Poop Eating: Behavioral or Medical?
The medical term for eating poop is coprophagy. It’s a combination of behavioral and physiological reasons. First, let’s look at the physiological reasons.
Digestion is never complete so they will eat their feces as a nutritional snack. It sounds gross but it is true. Dogs are often attracted to undigested corn, peanuts, or rice. Ugh! As a word of caution, you really should never feed your dog peanuts or corn so they should never be attracted to those two things if you feed them properly.

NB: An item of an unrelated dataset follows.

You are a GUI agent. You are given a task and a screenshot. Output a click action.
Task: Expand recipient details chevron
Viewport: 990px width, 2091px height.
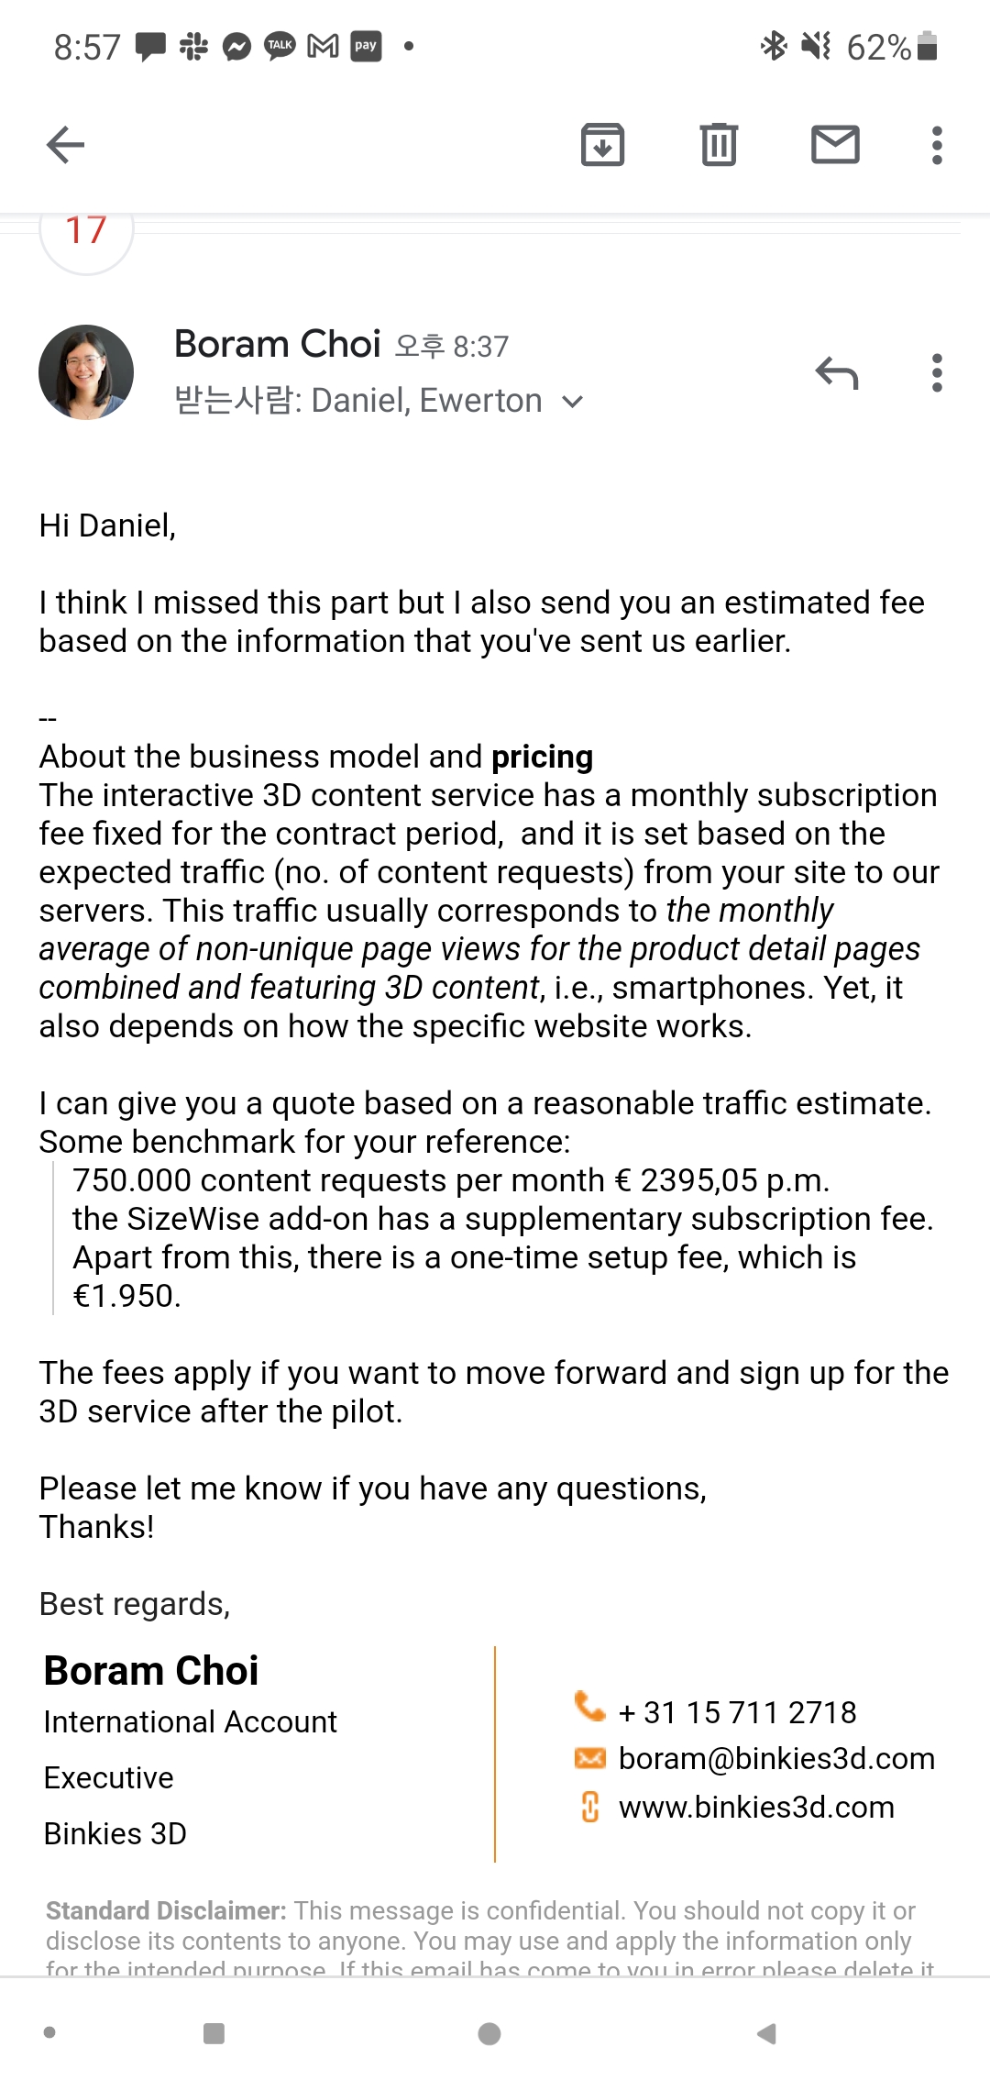click(x=573, y=402)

What about the behavioral reasons your dog might be eating their poop. Puppies that are going through house training can become confused. If you are training with pads, they are not sure if they are supposed to go to the bathroom outside or inside. Plus, the world is new to them, so they don’t know right from wrong yet. You need to be the alpha dog by firmly letting your puppy know it is wrong to eat their feces.
Another reason your dog might eat their poop is because they are bored. Some dogs go around the yard and will pick things up and put them down or they will chew them and sometimes that is poop. The health ramifications of digesting feces are extensive, and more details can be found on our Poop Scooping page. This is yet another reason you should pick up your dog’s poop in your yard every day if possible.
How to Stop Your Dog’s Poop Eating
The first thing you should do is talk to your vet. Your dog may have a vitamin or mineral condition that can be taken care of through medicine.
Some people add a little pineapple, pumpkin, or spinach to their dog’s meal, as they taste horrible in poop. You can also try putting a repellant substance like hot pepper or Tabasco sauce directly onto the feces to make it unpleasant to eat, but that takes a lot more time and effort that one is usually willing to give on matters of poop.
Still others help their dogs by maximizing digestion. To do so, add enzyme supplements to their food, such as meat tenderizer (from the supermarket), papaya extract (available at health food stores) or products from pet supply stores especially designed to help dogs digest food easily. This should eliminate the presence of anything they view as “good” in their stool.